This gallery of 64 images, gives clues to my exhibition of photographs, On the Impossibility of Truly Seeing what is in Front of the Eyes, which opened at The House of Friendship on the High Street, Lewes and remains until 26th March.

Each picture, at a reasonable size and distance from the eyes, can speak for itself.

Some are simple, more or less appealing, arrangements of form and colour.   Others have many more layers of potential signification.   Some are in obvious groups of two or three.   Verbal explanation of images is perhaps even less useful than verbal explanations of music.

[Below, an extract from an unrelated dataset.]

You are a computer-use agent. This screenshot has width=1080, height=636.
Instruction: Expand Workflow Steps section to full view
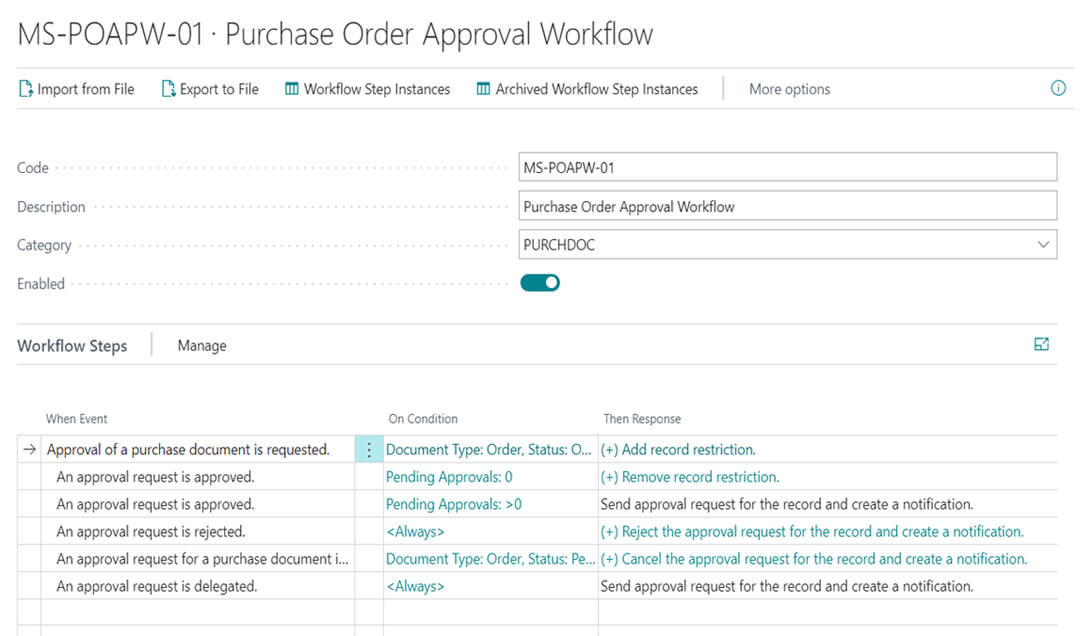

One room of the exhibition has rectangular glass covered images lit with sparkling lights; the other, filled with square canvas images, is very different.

I am interested in layers and veils, in transparencies and reflections.   I am not interested in post-click electronic manipulations. I comment further here.

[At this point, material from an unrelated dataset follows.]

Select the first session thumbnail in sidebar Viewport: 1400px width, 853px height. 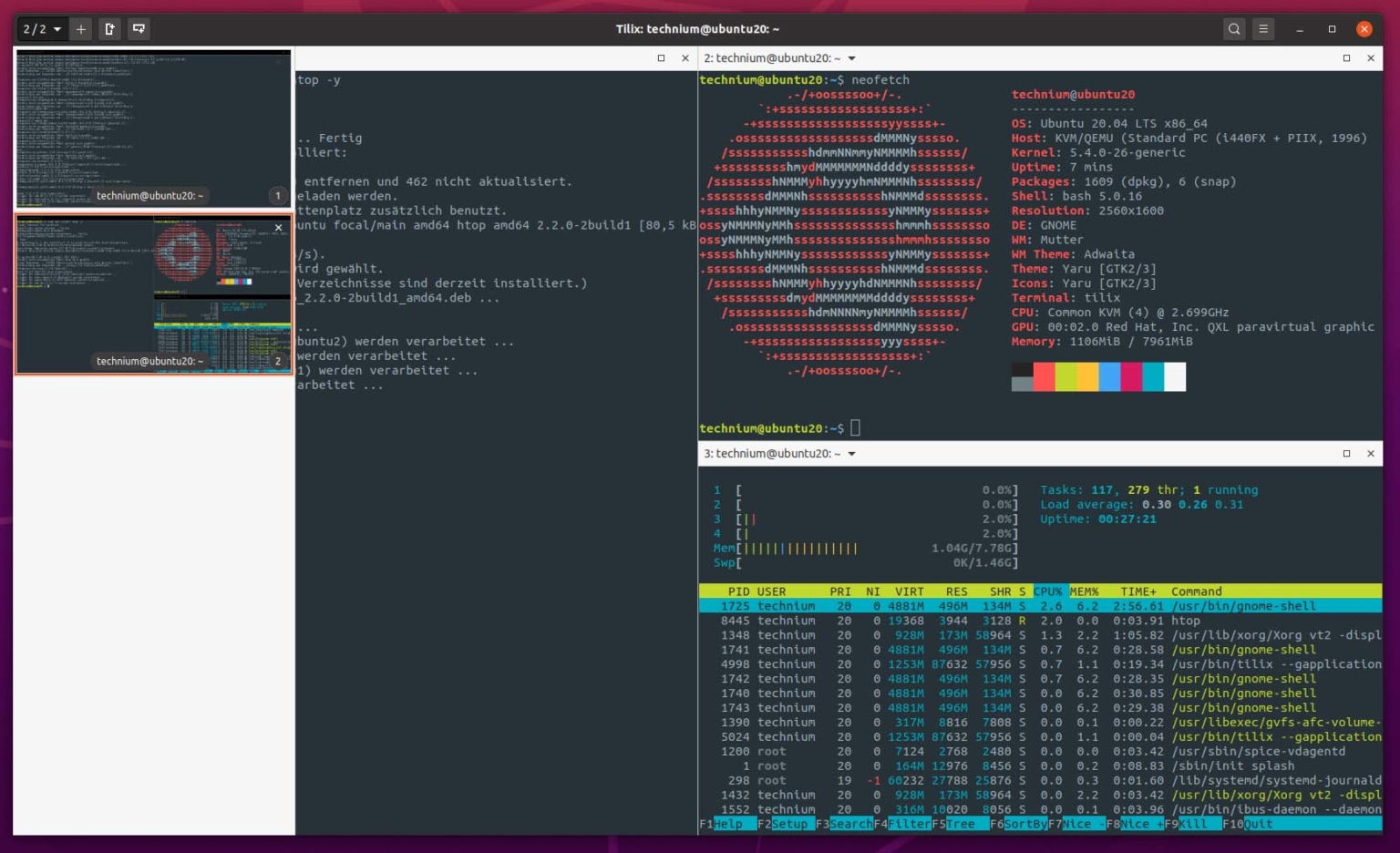(152, 128)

Francis Bacon once exhibited a magisterial triptich in Museo Correr in Piazza S Marco, Venezia, daylit from tall windows, consciously aware of the role of reflection from the paintings’ glass coverings on the viewer’s contemplation.

I owe much thanks to David Botibol for assembling this gallery on the eve of the show which opened in Lewes on 7th March.   One day I’ll learn how properly to do this myself!  Thank you David.

When I say this gallery gives clues to the exhibition, two conditions distance it.  Not just the obvious one – that the viewer’s experience in a room with many images swarming around the peripheral vision, but where one is directly facing the eyes, is quite different from this electronic screen-‘n’-click you are engaged with at this moment.  The other is that there are exhibition images not here; and there are images here not in the exhibition.  That’s life.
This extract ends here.